Input
──────────────────────────────
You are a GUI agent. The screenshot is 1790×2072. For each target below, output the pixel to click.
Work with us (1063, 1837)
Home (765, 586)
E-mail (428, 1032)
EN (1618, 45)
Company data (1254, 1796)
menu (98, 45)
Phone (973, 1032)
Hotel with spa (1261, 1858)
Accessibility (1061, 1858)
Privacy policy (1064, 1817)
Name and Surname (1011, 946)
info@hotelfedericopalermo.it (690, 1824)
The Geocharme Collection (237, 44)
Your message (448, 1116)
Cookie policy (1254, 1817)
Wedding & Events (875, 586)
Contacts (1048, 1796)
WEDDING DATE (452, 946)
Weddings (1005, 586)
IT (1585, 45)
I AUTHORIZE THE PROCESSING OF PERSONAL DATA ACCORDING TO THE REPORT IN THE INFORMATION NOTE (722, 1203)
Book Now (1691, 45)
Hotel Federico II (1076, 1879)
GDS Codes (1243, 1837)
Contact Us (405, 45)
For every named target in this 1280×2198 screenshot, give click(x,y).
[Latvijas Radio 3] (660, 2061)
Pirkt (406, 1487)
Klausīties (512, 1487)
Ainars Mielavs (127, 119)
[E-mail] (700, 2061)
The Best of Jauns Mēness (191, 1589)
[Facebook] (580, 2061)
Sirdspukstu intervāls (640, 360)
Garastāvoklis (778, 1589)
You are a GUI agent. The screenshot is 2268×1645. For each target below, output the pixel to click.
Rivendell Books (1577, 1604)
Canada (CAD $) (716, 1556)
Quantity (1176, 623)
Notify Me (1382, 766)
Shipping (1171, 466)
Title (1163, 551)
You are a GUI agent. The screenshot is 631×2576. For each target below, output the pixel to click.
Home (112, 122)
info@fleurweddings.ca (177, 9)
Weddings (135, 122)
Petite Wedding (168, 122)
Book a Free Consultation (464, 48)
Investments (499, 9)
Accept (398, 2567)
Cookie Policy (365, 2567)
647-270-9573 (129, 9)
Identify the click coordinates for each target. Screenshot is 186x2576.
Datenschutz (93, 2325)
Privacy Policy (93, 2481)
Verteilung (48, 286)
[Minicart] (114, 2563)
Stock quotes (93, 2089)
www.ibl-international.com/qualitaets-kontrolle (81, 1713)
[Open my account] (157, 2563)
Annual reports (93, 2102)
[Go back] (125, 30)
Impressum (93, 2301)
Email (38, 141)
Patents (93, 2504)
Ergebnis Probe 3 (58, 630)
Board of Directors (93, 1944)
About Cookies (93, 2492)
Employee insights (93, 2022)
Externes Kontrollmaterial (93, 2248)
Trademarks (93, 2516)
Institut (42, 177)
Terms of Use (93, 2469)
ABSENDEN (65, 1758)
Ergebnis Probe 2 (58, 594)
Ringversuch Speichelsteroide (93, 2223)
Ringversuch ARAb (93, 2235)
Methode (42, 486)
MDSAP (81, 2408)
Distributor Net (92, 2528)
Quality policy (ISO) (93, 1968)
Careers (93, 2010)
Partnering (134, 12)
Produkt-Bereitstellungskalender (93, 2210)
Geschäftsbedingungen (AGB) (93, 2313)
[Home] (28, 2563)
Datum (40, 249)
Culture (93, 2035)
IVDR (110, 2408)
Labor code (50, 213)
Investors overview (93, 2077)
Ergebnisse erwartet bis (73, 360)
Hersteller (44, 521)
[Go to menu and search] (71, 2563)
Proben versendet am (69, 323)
──────────────────────────────
Your goal
Please reproduce exactly the lines in the listing above from the one containing "The Best of Jauns Mēness (191, 1589)" through the one containing "Employee insights (93, 2022)", both included, and nothing more.

Output
The Best of Jauns Mēness (191, 1589)
[Facebook] (580, 2061)
Sirdspukstu intervāls (640, 360)
Garastāvoklis (778, 1589)
You are a GUI agent. The screenshot is 2268×1645. For each target below, output the pixel to click.
Rivendell Books (1577, 1604)
Canada (CAD $) (716, 1556)
Quantity (1176, 623)
Notify Me (1382, 766)
Shipping (1171, 466)
Title (1163, 551)
You are a GUI agent. The screenshot is 631×2576. For each target below, output the pixel to click.
Home (112, 122)
info@fleurweddings.ca (177, 9)
Weddings (135, 122)
Petite Wedding (168, 122)
Book a Free Consultation (464, 48)
Investments (499, 9)
Accept (398, 2567)
Cookie Policy (365, 2567)
647-270-9573 (129, 9)
Identify the click coordinates for each target. Screenshot is 186x2576.
Datenschutz (93, 2325)
Privacy Policy (93, 2481)
Verteilung (48, 286)
[Minicart] (114, 2563)
Stock quotes (93, 2089)
www.ibl-international.com/qualitaets-kontrolle (81, 1713)
[Open my account] (157, 2563)
Annual reports (93, 2102)
[Go back] (125, 30)
Impressum (93, 2301)
Email (38, 141)
Patents (93, 2504)
Ergebnis Probe 3 (58, 630)
Board of Directors (93, 1944)
About Cookies (93, 2492)
Employee insights (93, 2022)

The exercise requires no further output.